Opening Act(s): Lone Justice
Setlist:
11 O'Clock Tick Tock, I Will Follow, Seconds, Two Hearts Beat As One, MLK, The Unforgettable Fire, Wire, Sunday Bloody Sunday, The Cry, The Electric Co., A Sort Of Homecoming, Bad, October, New Year's Day, Pride (In The Name Of Love). Encore(s): Knockin' On Heaven's Door, Gloria, 40.
Media Review:
Globe and Mail, March 29, 1985
U2's rock anthems bring Gardens alive
by Liam Lacey
THERE'S A fine line between an entertainer who wants to make an audience feel good and an entertainer who wants to make people feel good about their social convictions. The members of the Irish group, U2, which played Maple Leaf Gardens as its second Toronto visit in three months, are definitely entertainers who want people not only to feel good, but to want to save the world.
They're usually called "political" performers, but U2 are really anti-political: utopian and visionary. The band is less concerned with the day- to-day business of economics, wars and strategic arms agreements than with the bigger questions: mankind's fallen state, the curse of violence, the failure of grace and beauty in the world, and all those issues that emerge when good Irish Catholics unleash their Church-nurtured passion on rock and roll. The band's goal, as singer Bono Vox (Paul Hewson) expressed it last night, is "to make you believe the impossible is possible."
Bono, who is so gifted a performer he can make even peaceniks look sexy, surfed on intense waves of audience adulation last night, all in the name of love and peace, draped in the symbolism of white flags and a lot of impeccably integrated old-fashioned showbiz. There were great dramatic lighting effects, with a predominance of blood reds; poignant slow tunes followed by explosive anthems, and never a slow moment between.
Even with the entire audience of 18,000 and change chanting "No more, no war," the lights didn't come on full blast - there was a church-window effect of bright and dark patches across the audience, creating a light- and-shadow pattern across the sea of hand- waving humanity.

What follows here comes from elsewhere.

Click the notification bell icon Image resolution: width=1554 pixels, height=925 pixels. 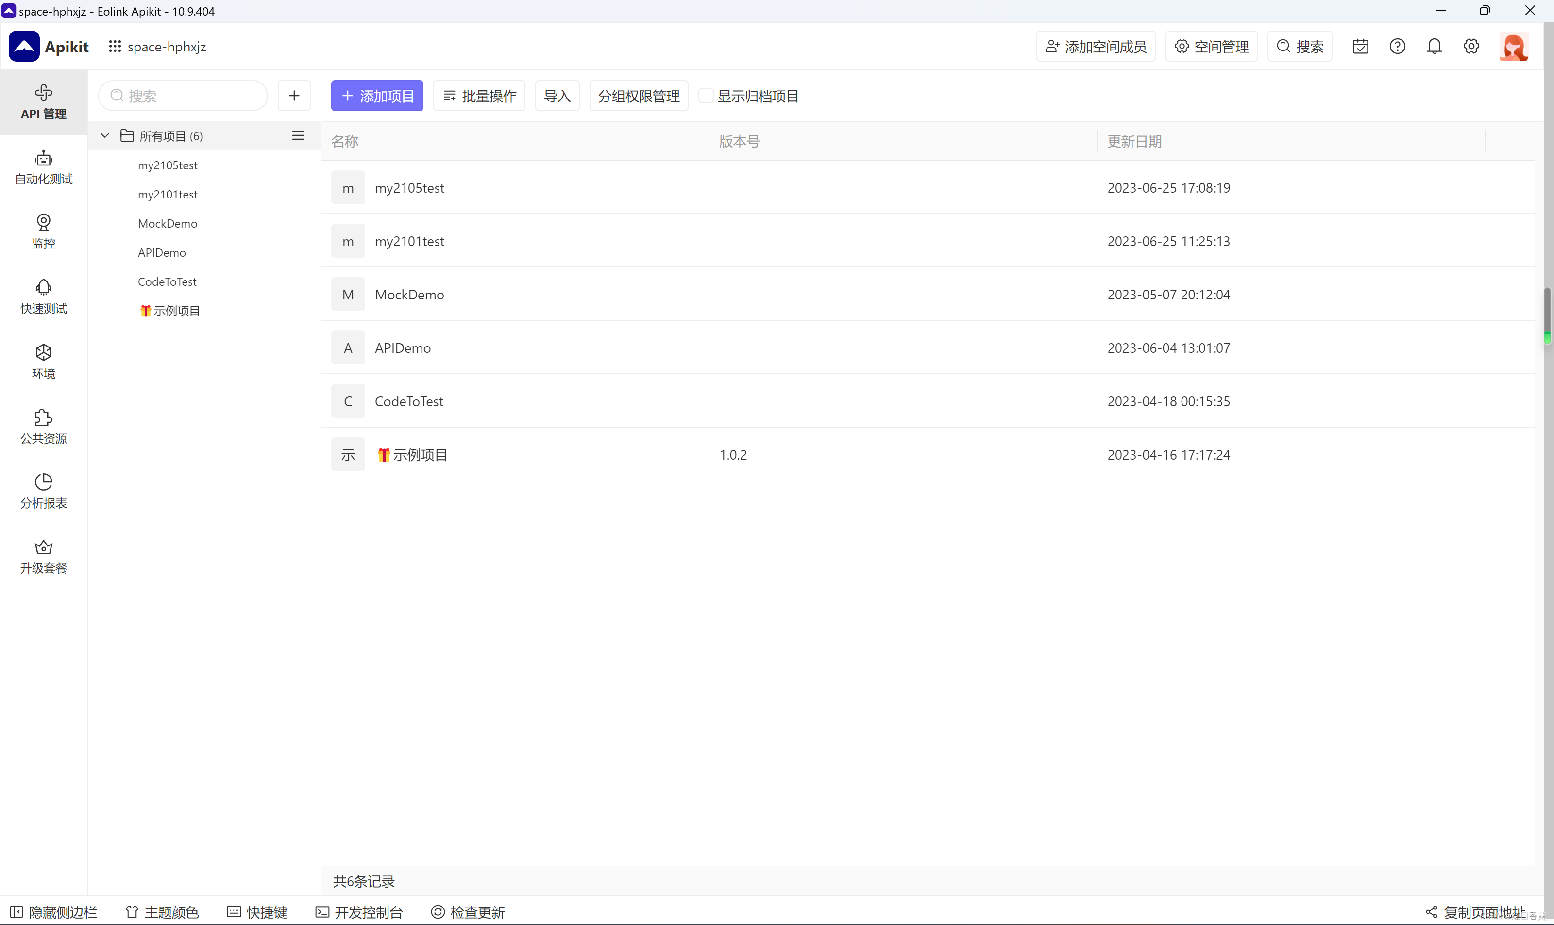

Even so soon after U2's last local show, Maple Leaf Gardens was packed. All Bono's priest-like intensity of performance occasionally seems a little melodramatic, there's no doubt he pays attention to the little details: kneeling down on one knee and touching the hands of the girls, a la Julio Iglesias, dressed in what appeared to be an old military jacket and leather trousers, and then rolling up his sleeve and tying his arm with the microphone for Bad, a song inspired by Dublin's inner- city heroin problems.
There's a point in the show where Bono flings the Irish flag into the crowd, and then admonishes it for "fighting over the flag. That's what this song is against." You keep thinking he must have used that line at other concerts, and then it becomes a little contrived.
So it would be, if the band didn't have the music to back it up, but - as redundant as much of the U2 sound is, and despite the melodic repetition - it's difficult not to be stirred (the connections to marching bag- pipe bands is not coincidental) by the ringing choir-boy cries of Mister Beautiful Voice, offset by the grind and rumble of the rhythm section and the mercurial guitar lines.
U2 is absurdly heroic in its stance; for much of the night, Bono was poised leaning out over the audience, like the bowsprit of a ship pushing out into the sea of people. When he danced, it was in that elbows-high new music style, with hints of a little Irish jigging across the stage, and while he flirted constantly with the edge of excess, the show only really seemed to achieve a really theatrical completeness once.
The moment came when Bono began singing other people's songs - Amazing Grace, a couple of lines of The Stone's Ruby Tuesday, a fragment of Sympathy For The Devil, and some of The Beatles' Norwegian Wood. Not only was it a sort of communal affirmation of rock tradition, it also yielded the most relaxed, and most emotionally free music that U2 played all evening. It was a reminder that Bono has fun getting up on stage and singing.